(How to complete this task): After counting the lines below that hold the word "screenshot", reply with the count and nothing else.

BEGIN Input records

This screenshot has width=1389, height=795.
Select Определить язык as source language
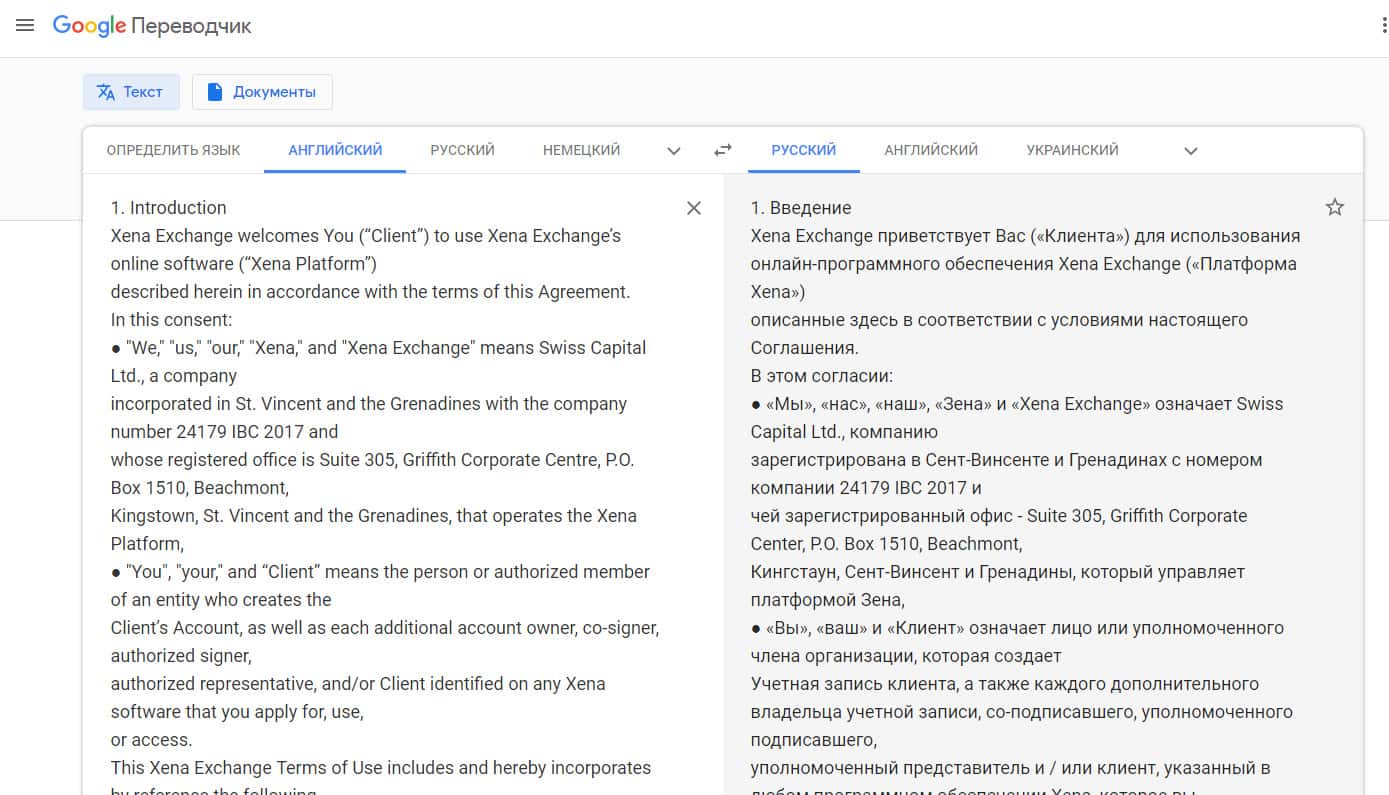tap(173, 150)
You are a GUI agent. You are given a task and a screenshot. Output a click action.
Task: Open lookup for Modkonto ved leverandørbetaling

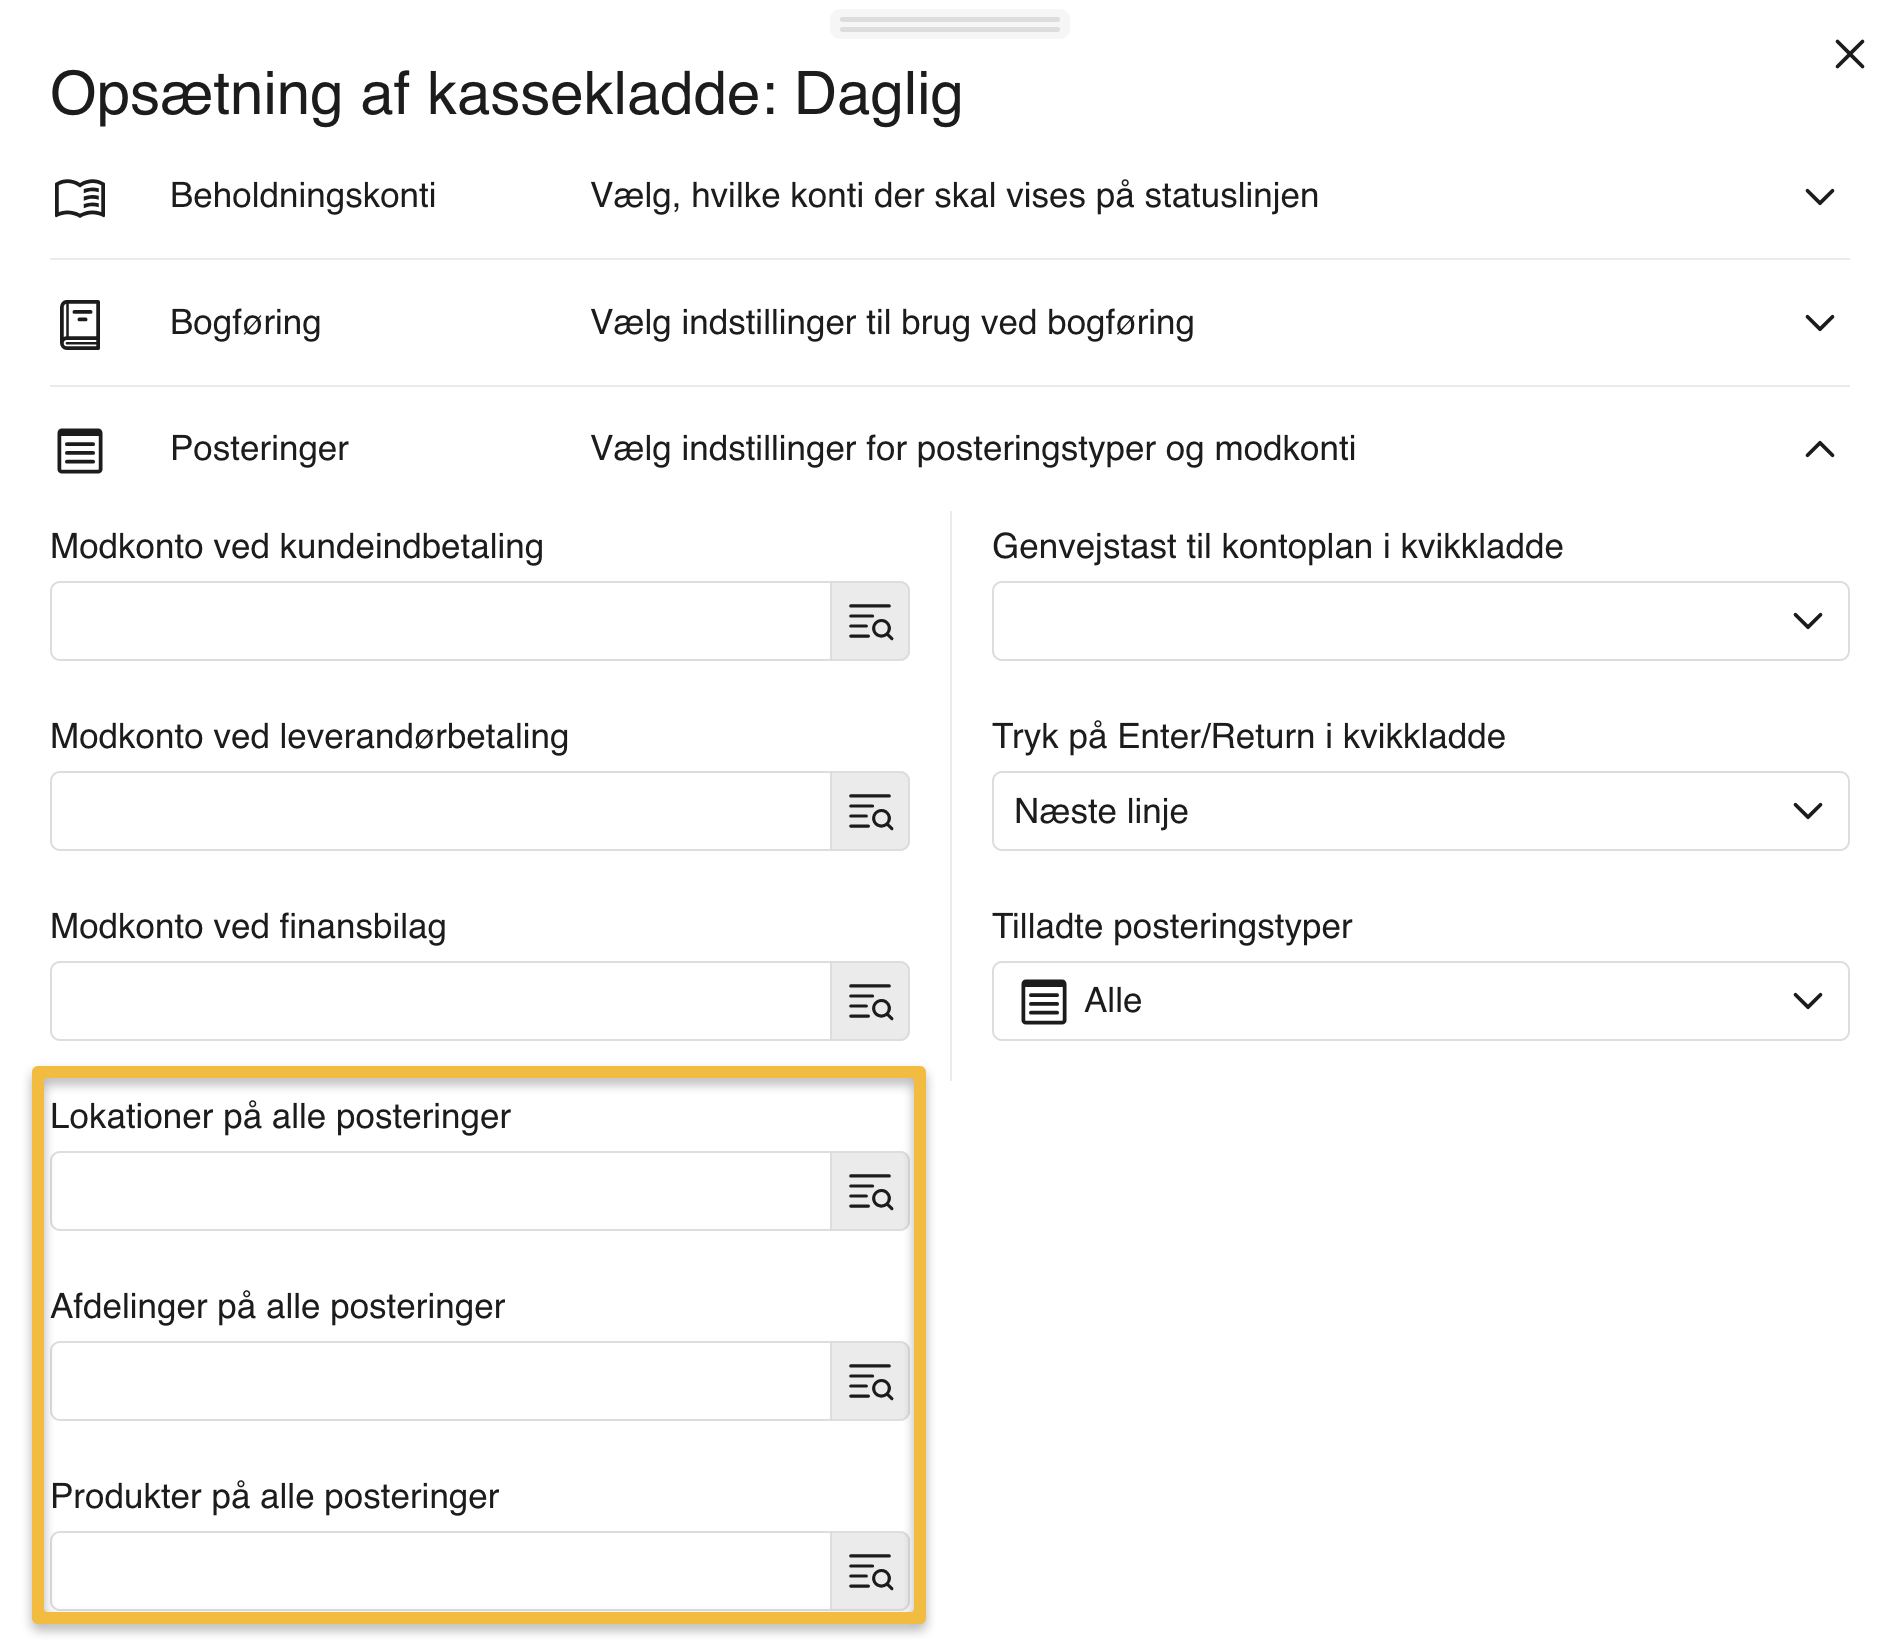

END Input records

(Expected answer): 2